PDMS Scoring Pipeline#

The PDMS Scoring Pipeline takes in several data sources, and puts out a predicted medically safe dataframe. The pipeline applied MLOps best practices by incorporating a separate pdms-core-modules library, which allows for sharing all scoring and training functionalities so scoring and training of PDMS are practically similar. Which allows for:

  • easier development and deployment of new functionalities, whilst your model is in production,

  • less time to productionize your code, after training.

PDMS pipeline#

The pdms core scoring pipeline uses three repositories, nuh-models, catalyst-data-pipeline and pdms-core-modules.
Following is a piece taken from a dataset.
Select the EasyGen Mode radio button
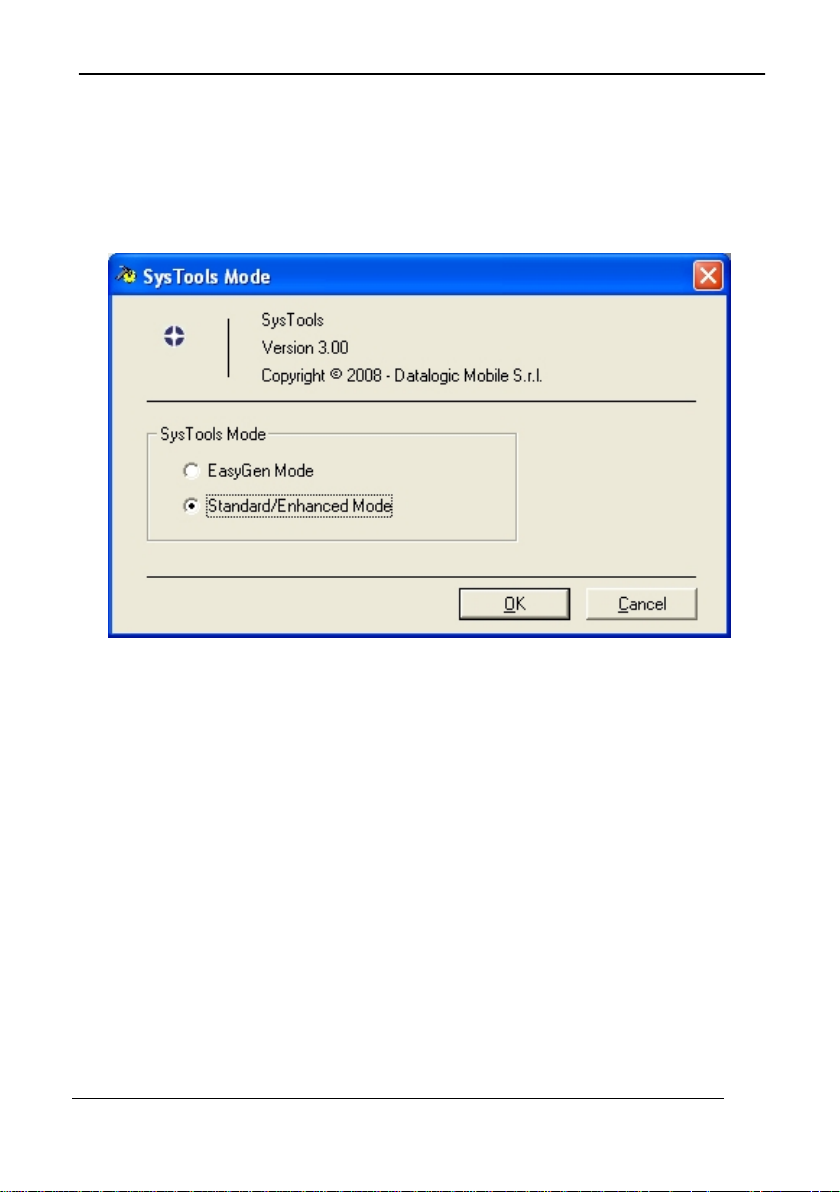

  1. The scaler and model artifacts of pdms core modules can be found in nuh-models repository here,

  2. The scoring pipeline of the pdms core modules can be found in the catalyst-data-pipeline repository here and

  3. Lastly, the shared core module containing all pdms shared logic can be found here

Manual Deployment#

Until the 1st of August, the scoring pipeline is ran using the pipelines/Makefile. To run the manual deployment you have to

  1. update your .env file with the right port, password, user settings,

  2. update your config-dev.yml to have to right environment (only when running locally) and make config-dev

  3. ensure you have the nuh-models repository installed locally and on the main branch for the model artifacts and lookup files.
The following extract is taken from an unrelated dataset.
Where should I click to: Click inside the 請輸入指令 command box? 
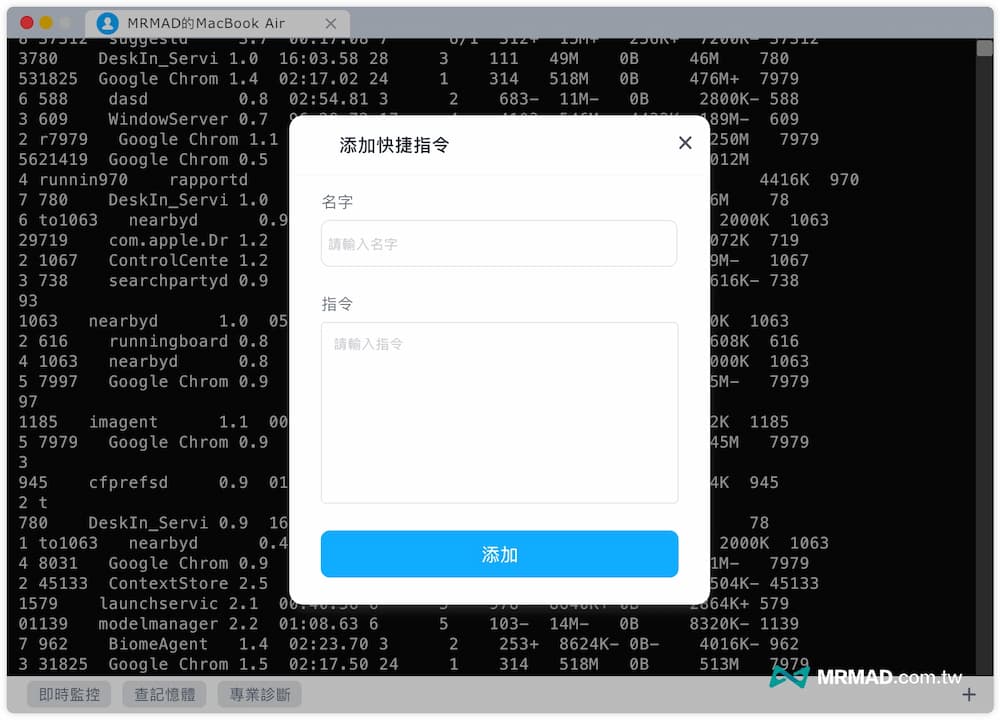click(x=499, y=410)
After, to update the pdms_model_versions and pdms_predictions table, you update the dev database with the following syntax:

make clean 
make all-pdms-transformers

This will generate the in-spell predictions, the out-of-range predictions and the admissions predictions with three different models. Respectively the in spell model, no model (with uuid 000000-0000-0000-0000-000000000001) and admission model.

To run with the latest data update the config-dev/acc/prod.yml with the following parameters:

  • PAST_BOOKED_CASES_IN_FILE,

  • WARD_STAYS_IN_FILE,

  • NERVECENTRE_OBS_IN_FILE

  • PATIENT_ARRIVAL_HISTORY_IN_FILE,

  • NERVECENTRE_EWS_IN_FILE,

  • and database configuration: PORT and PASSWORD

Scheduled Deployment#

NOT YET IMPLEMENTED, the scheduled run will be triggered with luigi starters. An example of a luigi starter can be found here and the user story to create the luigi starters can be found here

Bugs#

There is a shared catalyst-data-pipeline bug recorded as an issue here:

GenericDatabase defines shared parameters like port, user etc. An shared parameter is also table. In case several sequential parameters use the parameter table, the string for each luigi tasks will be the same. This will be a problem when you are trying to write to two different tables with two sequential luigi tasks.